╭──
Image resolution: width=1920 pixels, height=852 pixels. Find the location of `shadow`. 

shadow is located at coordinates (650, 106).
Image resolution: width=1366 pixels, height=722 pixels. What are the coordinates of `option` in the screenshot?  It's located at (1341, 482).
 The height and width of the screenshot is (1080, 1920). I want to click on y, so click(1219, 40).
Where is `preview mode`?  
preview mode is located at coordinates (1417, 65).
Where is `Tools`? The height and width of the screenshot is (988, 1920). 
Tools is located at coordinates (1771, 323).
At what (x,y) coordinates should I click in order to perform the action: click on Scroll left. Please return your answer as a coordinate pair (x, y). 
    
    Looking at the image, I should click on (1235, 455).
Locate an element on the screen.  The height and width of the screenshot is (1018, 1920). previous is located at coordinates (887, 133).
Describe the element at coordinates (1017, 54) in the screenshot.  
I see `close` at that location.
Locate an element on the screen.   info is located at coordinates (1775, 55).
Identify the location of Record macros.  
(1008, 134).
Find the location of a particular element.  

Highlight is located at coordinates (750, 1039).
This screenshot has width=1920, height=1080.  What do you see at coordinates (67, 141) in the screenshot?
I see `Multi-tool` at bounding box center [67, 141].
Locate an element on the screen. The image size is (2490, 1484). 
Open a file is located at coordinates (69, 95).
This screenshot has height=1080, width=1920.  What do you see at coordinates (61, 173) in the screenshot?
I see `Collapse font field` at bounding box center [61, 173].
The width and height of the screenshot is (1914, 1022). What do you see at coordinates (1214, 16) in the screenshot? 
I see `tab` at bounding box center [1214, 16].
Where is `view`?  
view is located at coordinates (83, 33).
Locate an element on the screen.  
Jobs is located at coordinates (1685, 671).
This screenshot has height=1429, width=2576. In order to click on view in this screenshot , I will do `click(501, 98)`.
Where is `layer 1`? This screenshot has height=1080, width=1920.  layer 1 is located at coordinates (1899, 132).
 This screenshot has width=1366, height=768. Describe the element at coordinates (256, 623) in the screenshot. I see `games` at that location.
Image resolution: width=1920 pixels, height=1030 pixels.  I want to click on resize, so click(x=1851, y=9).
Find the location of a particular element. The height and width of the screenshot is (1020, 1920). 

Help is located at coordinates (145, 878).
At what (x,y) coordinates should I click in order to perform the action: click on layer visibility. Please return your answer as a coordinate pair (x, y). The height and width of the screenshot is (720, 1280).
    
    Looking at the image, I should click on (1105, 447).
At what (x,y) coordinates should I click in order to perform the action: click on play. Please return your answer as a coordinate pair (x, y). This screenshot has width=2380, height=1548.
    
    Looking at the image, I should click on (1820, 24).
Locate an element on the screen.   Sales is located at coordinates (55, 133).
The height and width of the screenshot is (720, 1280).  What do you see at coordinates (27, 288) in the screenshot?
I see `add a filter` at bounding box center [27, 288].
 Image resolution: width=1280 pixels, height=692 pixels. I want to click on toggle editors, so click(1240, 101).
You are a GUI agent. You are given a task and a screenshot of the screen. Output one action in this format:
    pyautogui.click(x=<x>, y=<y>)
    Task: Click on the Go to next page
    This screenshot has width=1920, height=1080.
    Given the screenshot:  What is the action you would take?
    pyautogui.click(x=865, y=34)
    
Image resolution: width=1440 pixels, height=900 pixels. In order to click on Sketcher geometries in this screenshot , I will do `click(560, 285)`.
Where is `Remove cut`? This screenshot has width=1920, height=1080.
╰──
(Set exercise): In the records above, change every instance of "Locate an element on the screen" to "Find an element in the screenshot" and leave every other line as it is.

(Answer in full):
Image resolution: width=1920 pixels, height=852 pixels. Find the location of `shadow`. 

shadow is located at coordinates (650, 106).
Image resolution: width=1366 pixels, height=722 pixels. What are the coordinates of `option` in the screenshot?  It's located at (1341, 482).
 The height and width of the screenshot is (1080, 1920). I want to click on y, so click(1219, 40).
Where is `preview mode`?  
preview mode is located at coordinates (1417, 65).
Where is `Tools`? The height and width of the screenshot is (988, 1920). 
Tools is located at coordinates (1771, 323).
At what (x,y) coordinates should I click in order to perform the action: click on Scroll left. Please return your answer as a coordinate pair (x, y). 
    
    Looking at the image, I should click on (1235, 455).
Find an element in the screenshot.  The height and width of the screenshot is (1018, 1920). previous is located at coordinates (887, 133).
Describe the element at coordinates (1017, 54) in the screenshot.  
I see `close` at that location.
Find an element in the screenshot.   info is located at coordinates (1775, 55).
Identify the location of Record macros.  
(1008, 134).
Find the location of a particular element.  

Highlight is located at coordinates (750, 1039).
This screenshot has width=1920, height=1080.  What do you see at coordinates (67, 141) in the screenshot?
I see `Multi-tool` at bounding box center [67, 141].
Find an element in the screenshot. The image size is (2490, 1484). 
Open a file is located at coordinates (69, 95).
This screenshot has height=1080, width=1920.  What do you see at coordinates (61, 173) in the screenshot?
I see `Collapse font field` at bounding box center [61, 173].
The width and height of the screenshot is (1914, 1022). What do you see at coordinates (1214, 16) in the screenshot? 
I see `tab` at bounding box center [1214, 16].
Where is `view`?  
view is located at coordinates (83, 33).
Find an element in the screenshot.  
Jobs is located at coordinates (1685, 671).
This screenshot has height=1429, width=2576. In order to click on view in this screenshot , I will do `click(501, 98)`.
Where is `layer 1`? This screenshot has height=1080, width=1920.  layer 1 is located at coordinates (1899, 132).
 This screenshot has width=1366, height=768. Describe the element at coordinates (256, 623) in the screenshot. I see `games` at that location.
Image resolution: width=1920 pixels, height=1030 pixels.  I want to click on resize, so click(x=1851, y=9).
Find the location of a particular element. The height and width of the screenshot is (1020, 1920). 

Help is located at coordinates (145, 878).
At what (x,y) coordinates should I click in order to perform the action: click on layer visibility. Please return your answer as a coordinate pair (x, y). The height and width of the screenshot is (720, 1280).
    
    Looking at the image, I should click on (1105, 447).
At what (x,y) coordinates should I click in order to perform the action: click on play. Please return your answer as a coordinate pair (x, y). This screenshot has width=2380, height=1548.
    
    Looking at the image, I should click on (1820, 24).
Find an element in the screenshot.   Sales is located at coordinates (55, 133).
The height and width of the screenshot is (720, 1280).  What do you see at coordinates (27, 288) in the screenshot?
I see `add a filter` at bounding box center [27, 288].
 Image resolution: width=1280 pixels, height=692 pixels. I want to click on toggle editors, so click(1240, 101).
You are a GUI agent. You are given a task and a screenshot of the screen. Output one action in this format:
    pyautogui.click(x=<x>, y=<y>)
    Task: Click on the Go to next page
    This screenshot has width=1920, height=1080.
    Given the screenshot:  What is the action you would take?
    pyautogui.click(x=865, y=34)
    
Image resolution: width=1440 pixels, height=900 pixels. In order to click on Sketcher geometries in this screenshot , I will do `click(560, 285)`.
Where is `Remove cut`? This screenshot has width=1920, height=1080.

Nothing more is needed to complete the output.